"Too Much Missing Jet Coverage"
By Capt. Fred Davis
Published: Monday, March 31, 2014

Breaking News! That was the lead on every news broadcast since it was announced Flight MH 370 was missing on March 8. The same headline was broadcast along with “News Alert” continuously for almost three weeks.

Last Tuesday, all news stations announced the Malaysian prime minister along with the airlines CEO made an announcement to the Malaysian parliament. The prime minister said current satellite data analysis showed Flight 370 had crashed in a remote area of the Indian Ocean. The airline’s CEO told them it was beyond a reasonable doubt that anyone survived, all souls were lost.

This announcement was heartbreaking news for the families of the 227 passengers and 12 crew. For many, it seemed to mark an ending to the urgency of the tragic event. The news broadcasts, however, continued unrelenting; they tore apart the statements and questioned how the announcement could have been made without solid proof.

During the weeks of searching, the media introduced experts in the aviation and undersea recovery field. Each gave scenarios and their opinions of what may have occurred. This may sound trite but I feel as though I could fly a 777 after spending a good deal of time in the simulators with the professionals. Although the airline representative had explained “all lives are lost,” the news coverage continued. They speculated on a number of possible causes with the introduction of yet additional experts who admittedly could do no more than guess.

Debris spottings were reported during the search time from multiple sources and aircraft and ships were dispatched to investigate each sighting. Satellite reports, from various countries including the U.S., are still being evaluated.

Many of them took days to assimilate and the lost time allowed debris, in the sea conditions reported, to drift unknown distances.

I have a question regarding the sightings taken from satellites.
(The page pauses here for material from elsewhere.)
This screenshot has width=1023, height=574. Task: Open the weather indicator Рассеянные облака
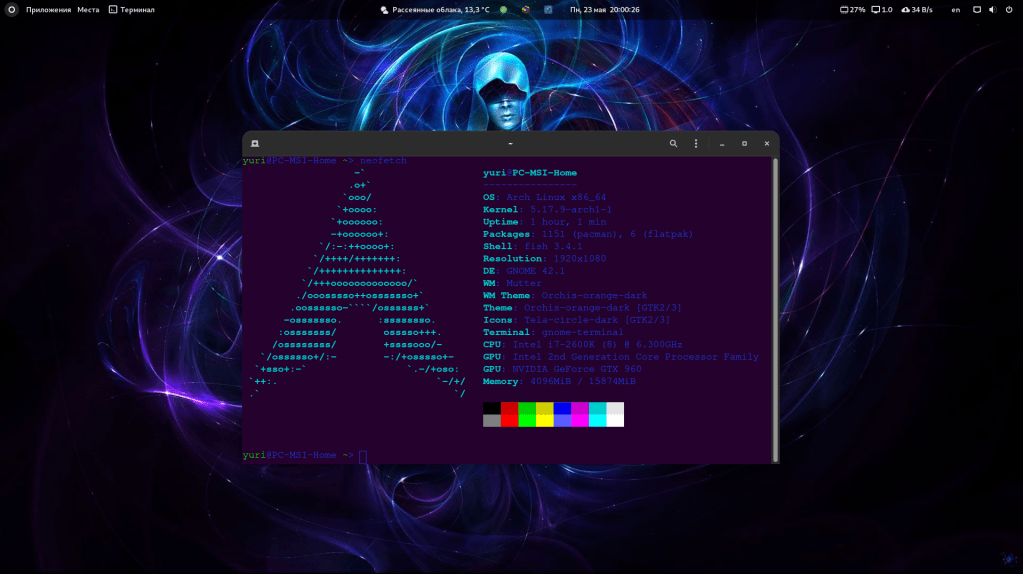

It is claimed we can stop, re-direct or even intercept missiles in flight via the use of satellites. How long will it be before we are warned of impending disaster — or will it be over while the reports are being reviewed?

It will undoubtedly take very highly qualified persons and equipment to totally investigate and calculate the possible cause of the aircraft’s entry into the ocean and a probable position to begin an underwater search.

As I see it, the media provided “over-coverage” of the disaster. I felt the constant video and interviews of loved ones waiting to hear news was almost unconscionable. People around the world were given the opportunity to witness the sorrow of those in such pain.

As I write this column, my heart, as that of many others, is saddened and my sympathy and prayers go out to those who still wait for news of their loved ones.